Plenty of companies have used their stock as currency for big buys–Henry Silverman’s HFS and Wayne Huizenga’s Republic Industries come to mind–but Ebbers makes them look like pikers. If Ebbers gets MCI and two other pending WorldCom deals go through as planned, WorldCom will have printed an astounding 1.4 billion shares since Dec. 30, worth $45 billion to $50 billion, depending on how you do the math. No one but the U.S. Treasury has peddled that much new paper during the same period.
Unlike the Treasury, which can always find buyers if it pays enough interest, companies can flood the world with new stock only as long as its price holds up. So far, Wall Street loves Ebbers, because it thinks he’s doing nifty things. Besides, he says that buying MCI would increase WorldCom’s profits per share. Someday, the Street will grow disenchanted. But for now, the more things Ebbers buys with stock, the more the Street loves him.
One other amazing thing. If all these deals go through, the value of WorldCom’s shares will be within sneezing distance of AT&T’s. Hard to believe, but true. WorldCom would have 1.83 billion shares outstanding, by my math. At Friday’s closing price of $369/16, WorldCom’s stock would be worth $67 billion. AT&T’s 1.62 billion shares were worth $74 billion.
Not only does Ebbers print stock, but he can hand out tax savings, too. Consider his pending purchase of CompuServe, the ailing online service provider owned mostly by H&R Block, the tax-preparation people. WorldCom is buying Compu-Serve for stock worth $1.4 billion at Friday’s closing price.

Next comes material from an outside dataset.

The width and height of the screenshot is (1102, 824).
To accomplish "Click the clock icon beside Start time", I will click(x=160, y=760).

Then it will trade the service’s customers and $175 million in cash to America Online for the AOL operation that carries Internet communications.

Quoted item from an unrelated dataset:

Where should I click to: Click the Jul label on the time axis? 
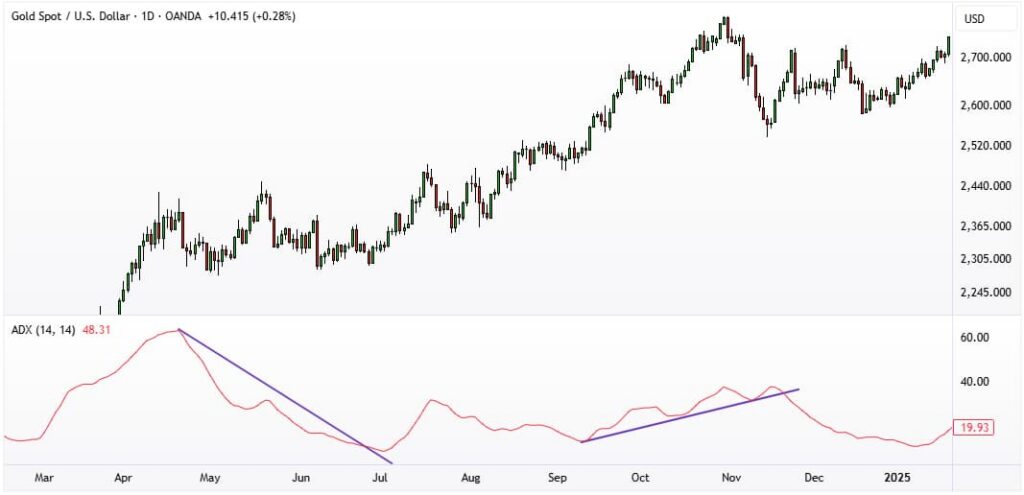pos(379,479)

WorldCom will pay Block $1 million in cash, in addition to about $1.1 billion in stock. Why the tiny dollop of cash? To save taxes for the tax mavens at Block. For reasons too complicated to go into here, having cash in the deal will reduce Block’s taxable gain by about $400 million. That cuts its taxes by about $230 million, according to my interpretation of Block filings; the company says it will save ““more than $100 million’’ in taxes but declined to comment further. And because of the way the deal is structured, AOL and WorldCom will be able to write up the value of Compu-Serve’s assets for tax purposes, giving them $800 million worth of deductions that will save them about $300 million in taxes over several years. Pretty slick.
Can WorldCom keep up this pace for-ever? Obviously not. If you take the company’s projected $67 billion of stock-market value and apply the 225-to-1 return investors have earned since 1990, WorldCom stock has to be worth $15 trillion in 2006. That’s more than the current value of the entire U.S. stock market.
The key now is whether Ebbers can actually pull off his master plan: to use the assets he’s buying to offer customers one-stop shopping for local, long-distance and Internet services. It really is amazing. A decade ago AT&T owned the world and Ebbers was a pimple. Now Ebbers is buying the world–or trying to–while AT&T can’t figure out what to do with itself. An example of why predicting the future is so perilous. And why watching business is so much fun.